Oh well, off to vacation with friends!


Couple number 1: This is Tyler Perry and his wife. He’s a doctor and she’s a lawyer, and while you think about all which 1980’s sitcom that was lifted from, let’s go ahead and start spilling secrets because there is so much going on in this movie you’ll need some kind of chart or graph to keep up. He wants another child (even though he did a secret paternity test on the first one! Oh no he didn’t!) and she secretly had her tubes tied (I guess that’s possible?) because she loves her career.

This is Jill Scott and her husband. See that woman behind her? That’s her husband’s “employee” that he’s bringing on the couple’s retreat with them (oh no he didn’t!). The first time I saw this movie I thought the husband was a bad character, but upon more reflection I think he’s a nice guy to take care of a mentally challenged lady who can’t see what’s going on. Also, Jill is asked to get off the plane because she’s too big for one seat, and her husband is all “you drive to Colorado. Me and my employee will meet you there.” That’s no way to start a week of reflecting on your marriage, sir.

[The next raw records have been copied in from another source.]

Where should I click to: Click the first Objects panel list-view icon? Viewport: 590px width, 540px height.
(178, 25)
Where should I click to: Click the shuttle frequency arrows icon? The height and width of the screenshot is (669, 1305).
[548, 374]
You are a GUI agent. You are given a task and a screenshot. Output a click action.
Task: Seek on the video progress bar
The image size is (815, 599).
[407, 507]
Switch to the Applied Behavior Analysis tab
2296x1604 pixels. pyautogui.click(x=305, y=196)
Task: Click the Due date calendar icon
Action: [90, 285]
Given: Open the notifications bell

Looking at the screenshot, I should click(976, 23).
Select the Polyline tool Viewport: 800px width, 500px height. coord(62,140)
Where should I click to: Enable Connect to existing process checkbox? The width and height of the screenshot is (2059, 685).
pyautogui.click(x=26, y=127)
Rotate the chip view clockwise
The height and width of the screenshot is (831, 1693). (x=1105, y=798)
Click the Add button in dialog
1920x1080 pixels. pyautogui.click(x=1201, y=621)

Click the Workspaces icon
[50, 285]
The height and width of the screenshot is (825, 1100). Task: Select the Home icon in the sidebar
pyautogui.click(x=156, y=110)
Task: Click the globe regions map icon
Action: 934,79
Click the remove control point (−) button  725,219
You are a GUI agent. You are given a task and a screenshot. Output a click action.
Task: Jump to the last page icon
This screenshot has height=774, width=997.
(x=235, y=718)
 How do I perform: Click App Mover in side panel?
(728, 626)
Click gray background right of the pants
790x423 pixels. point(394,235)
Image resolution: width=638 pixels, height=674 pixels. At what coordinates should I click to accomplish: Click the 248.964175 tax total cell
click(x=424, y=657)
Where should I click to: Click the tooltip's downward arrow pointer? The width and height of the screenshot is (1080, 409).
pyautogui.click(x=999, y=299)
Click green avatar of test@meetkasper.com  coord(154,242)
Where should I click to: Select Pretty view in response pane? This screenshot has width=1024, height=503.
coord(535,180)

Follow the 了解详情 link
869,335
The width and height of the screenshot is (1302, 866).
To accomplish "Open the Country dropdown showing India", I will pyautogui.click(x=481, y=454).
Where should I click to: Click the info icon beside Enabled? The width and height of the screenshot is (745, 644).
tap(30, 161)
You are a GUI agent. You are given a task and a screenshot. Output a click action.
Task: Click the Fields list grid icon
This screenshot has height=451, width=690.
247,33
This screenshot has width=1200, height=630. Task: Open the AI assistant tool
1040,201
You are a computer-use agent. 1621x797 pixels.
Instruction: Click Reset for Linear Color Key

This is Angela and her ex-NFL player husband Marcus. His name is easy to remember because she is always yelling at him. She’s also almost always drunk. I don’t think it’s a stretch to say that Angela is hands down the best character in this movie. Side note: Angela is portrayed by Tasha Smith, and she teaches an acting class in LA. Want to learn how to yell “Marcus!” with conviction? Now you can!

Moving on…


Everyone arrives in Colorado, and the ladies are all “Men! Amirite?” and “Where is Jill Scott and why did her husband bring another lady on our vacation?” and “I hate my husband’s babymomma.” I like how Tyler Perry doesn’t use stereotypes and cliché as a crutch. Note that this movie was made in 2007, when we all had a much more liberal view on wearing fur.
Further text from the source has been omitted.